- Title: Military Commander (Sipahsalar), Sufi Disciple, Biographer

Personal life
- Born: Faridun bin Ahmad Sipahsalar
- Died: c. 1284 – 1312 Konya, Seljuk Sultanate of Rum (modern days Turkey)
- Resting place: Near Rumi's family, Konya, Turkey
- Children: Muhammad Jalaleddin
- Notable work(s): Risāla-yi Aḥwāl-i Mawlānā ("Treatise on the Conditions of Mawlānā"), Risāle-i Sipahsālār be-Menākıb-ı Hüdâvendigâr
- Known for: Biography of Rumi, leadership within the Mevlevi Order
- Other name: Sipahsalar
- Occupation: Military commander, Sufi, writer, administrator

Religious life
- Religion: Islam (Sufi)
- Denomination: Mevlevi Order

Senior posting
- Influenced by Rumi;
- Influenced Shamsuddin Aflaki;

= Faridun bin Ahmad Sipahsalar =

Contemporary and disciple of Rumi

Faridun bin Ahmad Sipahsalar (فریدون بن احمد سپهسالار), commonly known as Sipahsalar, was a 13th-century Persian military commander, Sufi disciple, and biographer of the renowned mystic poet Rumi.

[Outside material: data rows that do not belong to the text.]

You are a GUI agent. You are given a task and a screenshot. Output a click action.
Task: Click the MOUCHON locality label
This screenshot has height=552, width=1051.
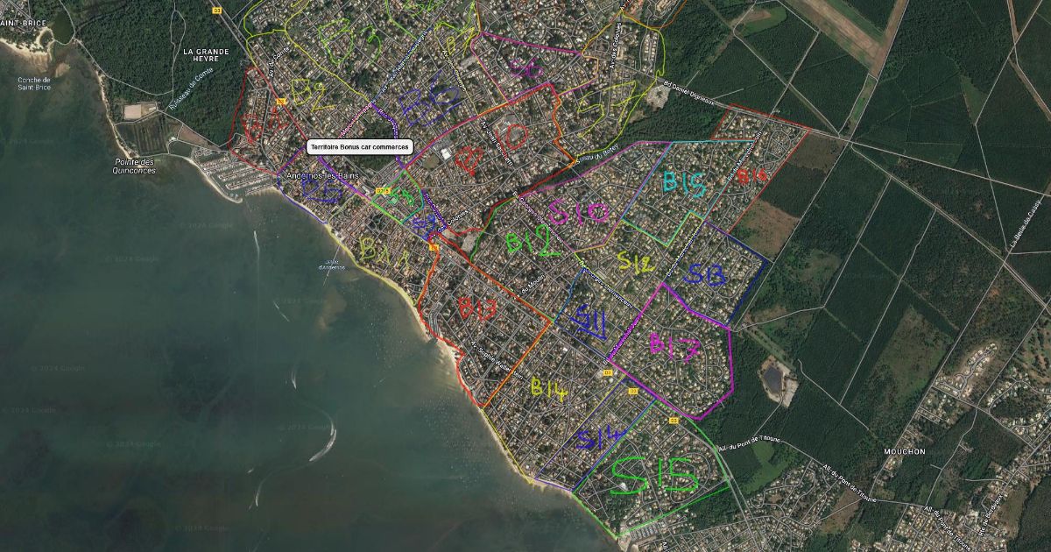point(905,451)
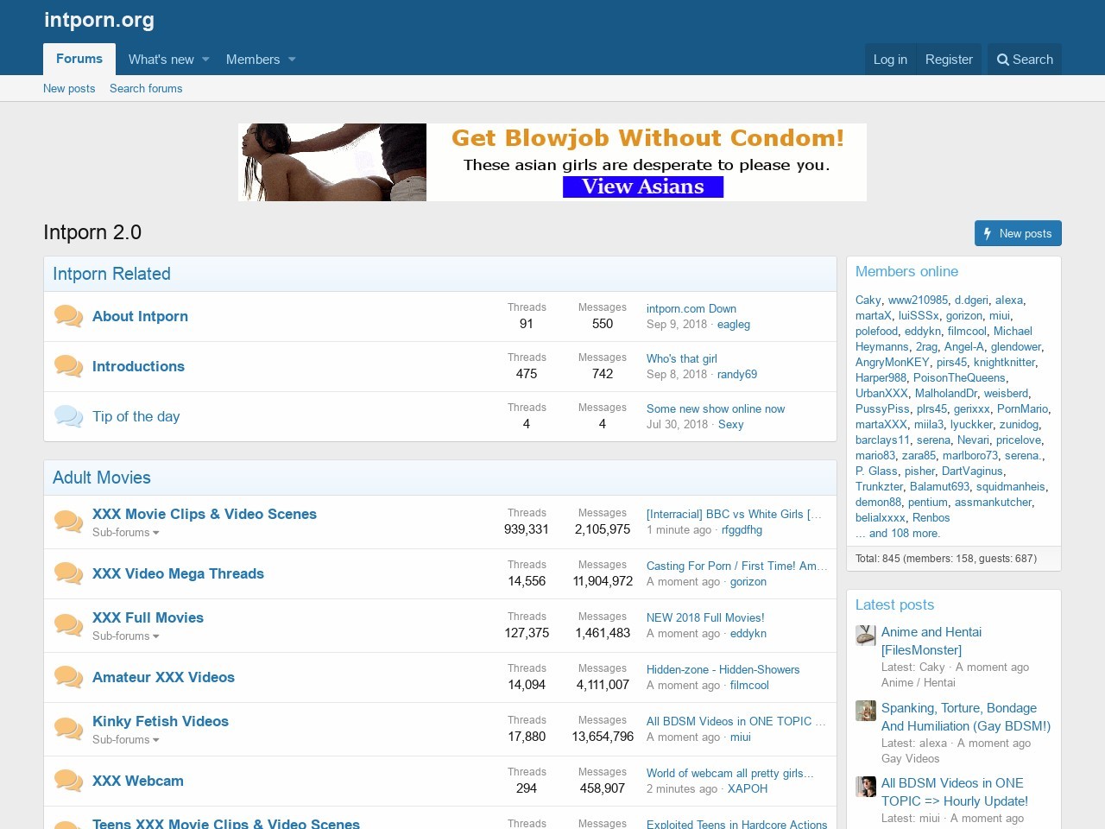Click the forum icon beside XXX Video Mega Threads
Image resolution: width=1105 pixels, height=829 pixels.
(68, 573)
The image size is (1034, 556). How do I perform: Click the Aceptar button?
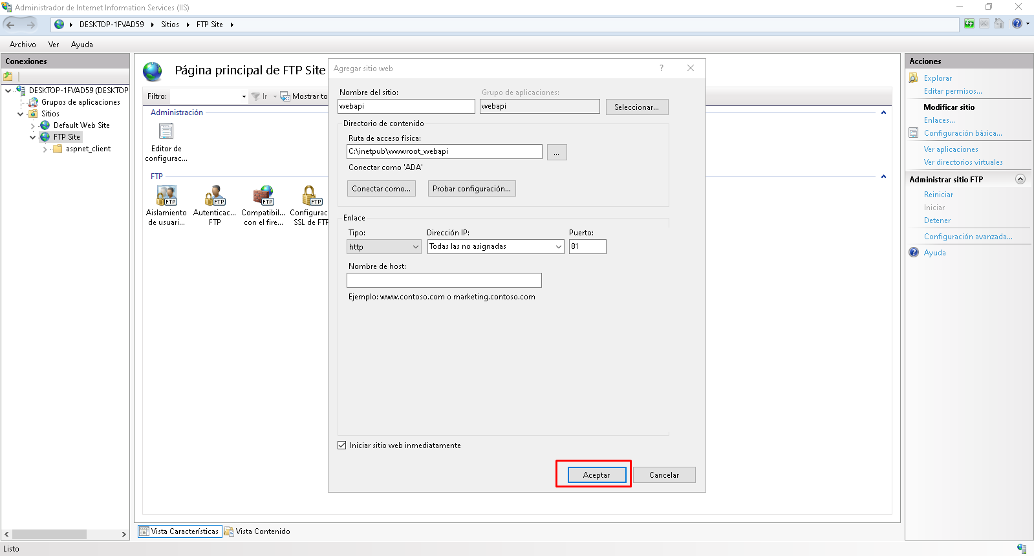coord(597,475)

His work, Risāla-yi Aḥwāl-i Mawlānā ("Treatise on the Conditions of Mawlānā"), stands as one of the earliest and most influential accounts of Rumi's life and spiritual legacy. Sipahsalar's writings provide critical insights into the formative years of the Mevlevi Order and the socio-political context of Seljuk Anatolia.

==Association with Rumi and the Mevlevi Order==
After retiring from his military role, Sipahsalar became a devoted disciple of Rumi, serving him for over 40 years. He played a key administrative role in the Mevlevi order, managing the financial affairs of Rumi's dergah (Sufi lodge) during the leadership of Husam al-Din Chalabi, Rumi's close companion and successor.

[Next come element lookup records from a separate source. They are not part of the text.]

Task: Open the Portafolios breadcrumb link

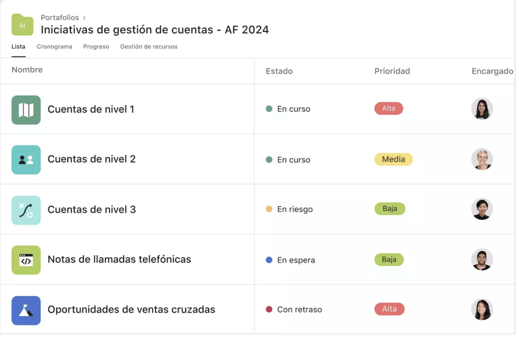Action: point(60,17)
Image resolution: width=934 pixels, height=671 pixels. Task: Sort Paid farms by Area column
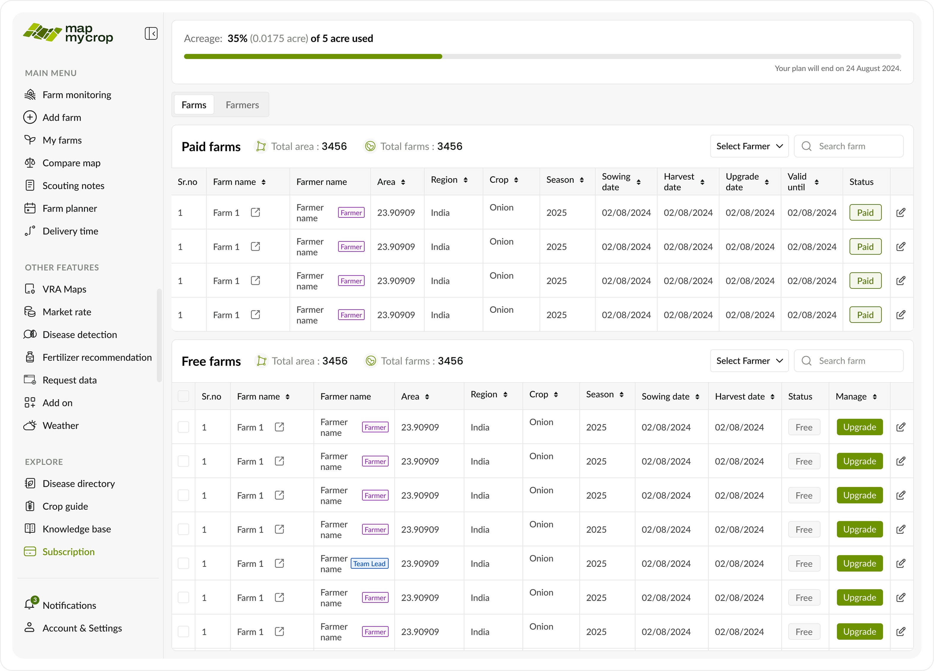point(403,182)
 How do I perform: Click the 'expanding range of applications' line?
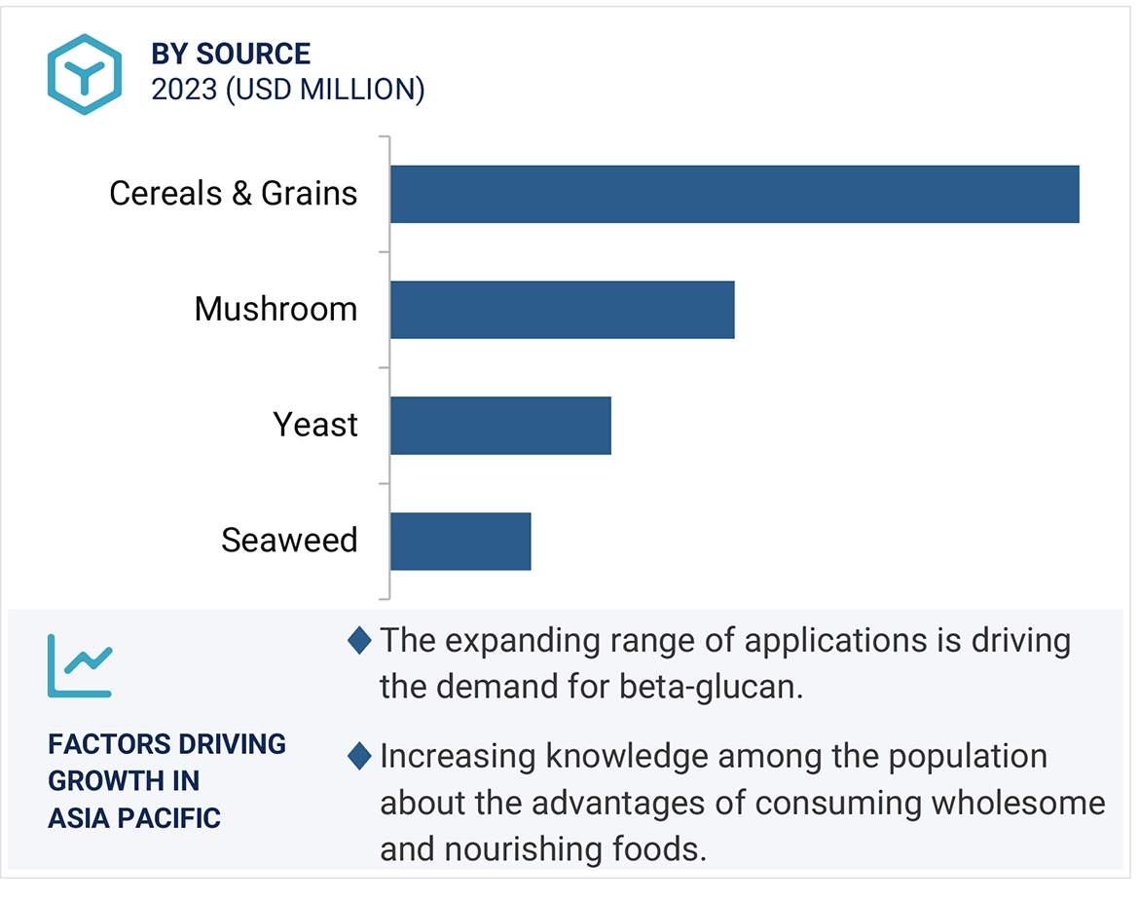pos(724,640)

==Literary contributions==
Sipahsalar's most significant contribution is the Risāle-i Sipahsālār be-Menākıb-ı Hüdâvendigâr (Treatise of the Commander on the Virtues of the Master), the first major hagiography of Rumi written in Persian. Completed posthumously by his son, Muhammad Jalaleddin, the work is divided into three sections:

1. Bahāeddin Velad (Rumi’s father),
2. Rumi’s life and teachings,
3. Rumi’s successors, including Sultan Walad and other Mevlevi leaders.

The Risāle is notable for its eyewitness accounts and reliance on Rumi’s own writings, such as the Masnavi and Divan-i Shams. It became a foundational source for later biographies, including Shamsuddin Aflaki’s Manāqib al-Ārifīn.

==Death and legacy==
Sipahsalar's death date remains uncertain, with scholars proposing ranges between 1284 and 1312 914. He was buried near Rumi's family in Konya, Turkey, per his request. His Risāle remains a critical primary source for understanding Rumi's spiritual legacy and the socio-political context of the Seljuk era. Modern scholars praise the text for its historical insights, though acknowledge its partiality as a devotional work.